**** DATASET RECORDS

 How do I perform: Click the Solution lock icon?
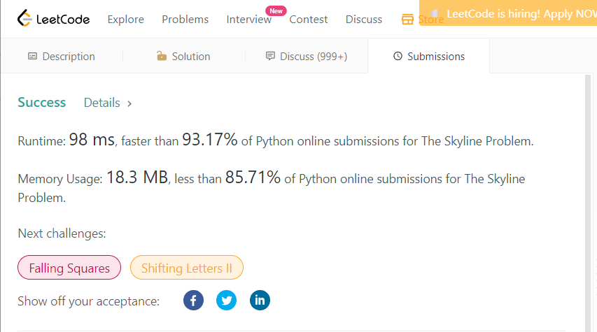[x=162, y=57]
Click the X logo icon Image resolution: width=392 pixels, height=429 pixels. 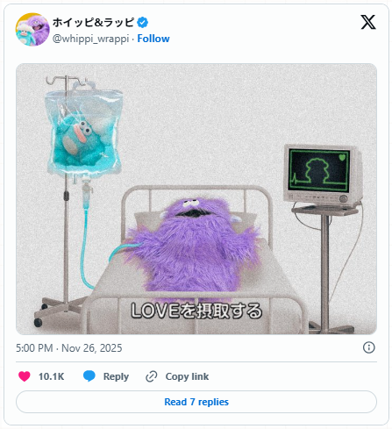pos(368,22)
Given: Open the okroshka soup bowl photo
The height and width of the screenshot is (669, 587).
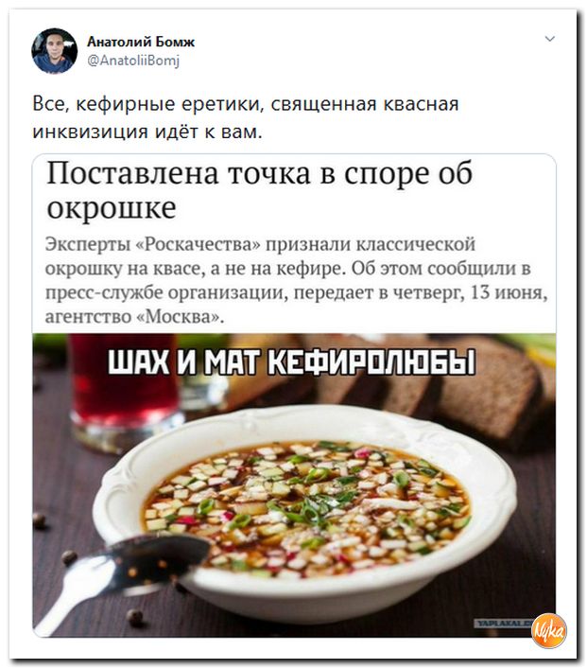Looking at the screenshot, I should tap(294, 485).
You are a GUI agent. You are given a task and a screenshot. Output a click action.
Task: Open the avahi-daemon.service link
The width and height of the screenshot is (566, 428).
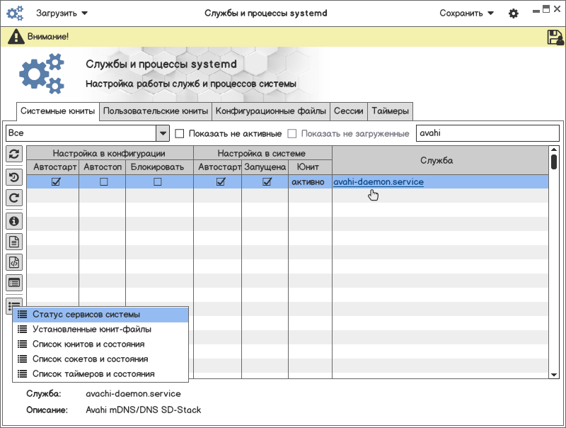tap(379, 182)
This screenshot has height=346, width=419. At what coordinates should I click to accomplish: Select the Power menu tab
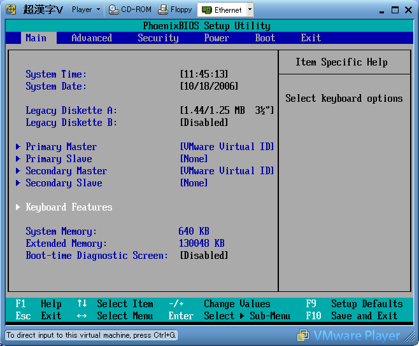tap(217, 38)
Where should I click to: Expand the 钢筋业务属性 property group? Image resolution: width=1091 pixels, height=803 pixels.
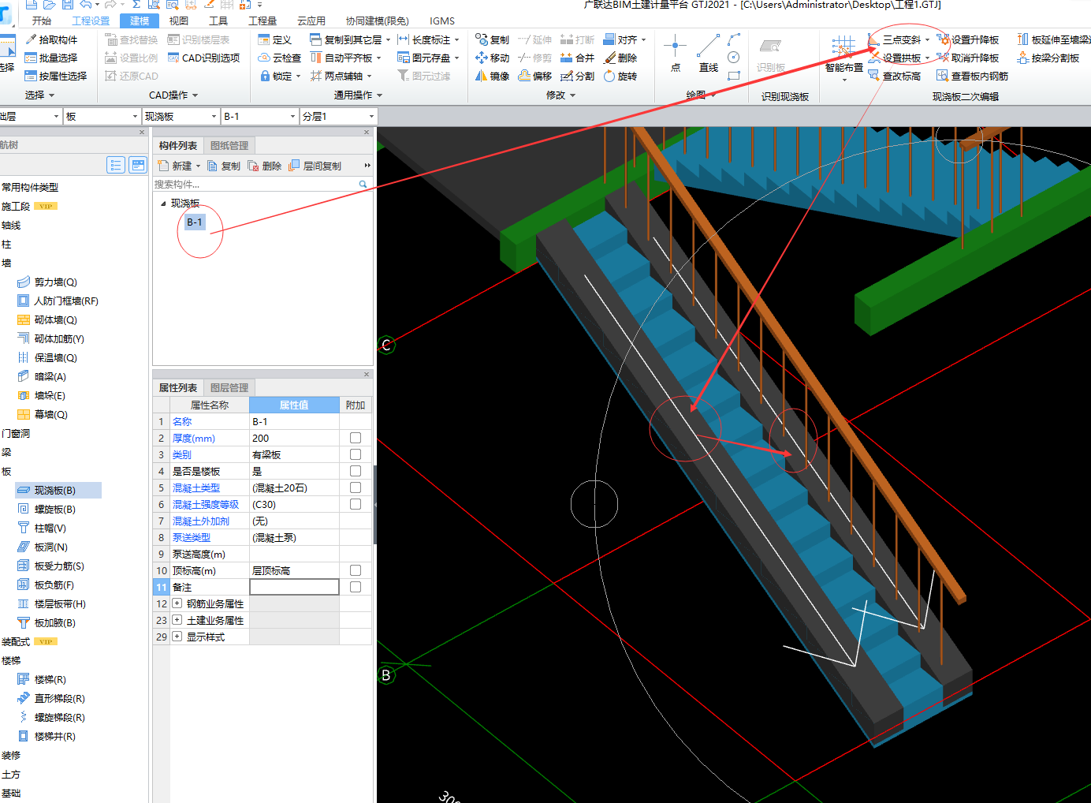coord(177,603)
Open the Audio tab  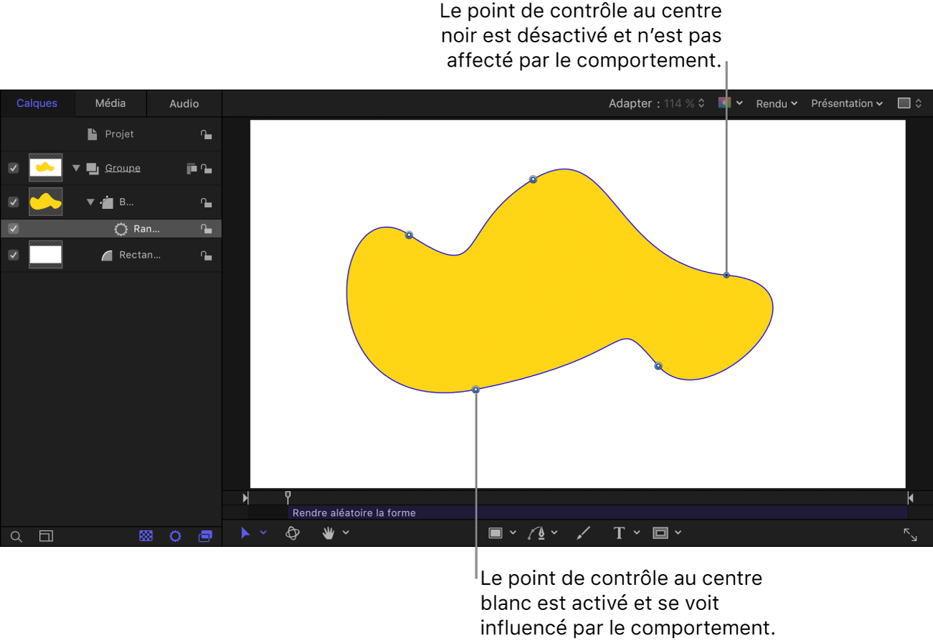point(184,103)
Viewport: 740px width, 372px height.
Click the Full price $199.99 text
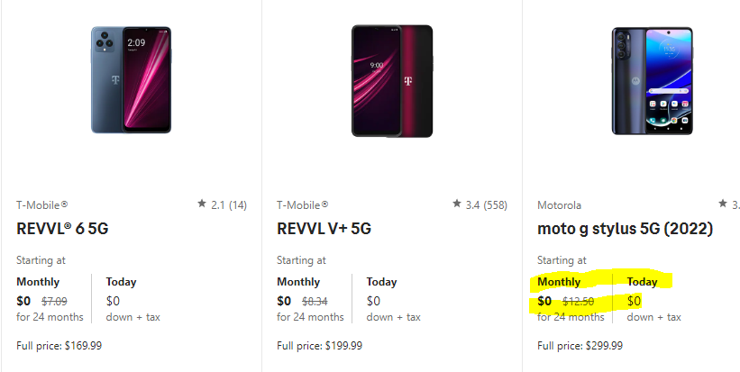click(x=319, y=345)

********

## WORK TASK
Nothing but the lines from the one that holds "Viewport: 740px width, 372px height." through the end of the data should appear, written out exactly, without pictures.

## RESPONSE TO THIS TASK
Viewport: 740px width, 372px height.
Click the Full price $199.99 text
click(x=319, y=345)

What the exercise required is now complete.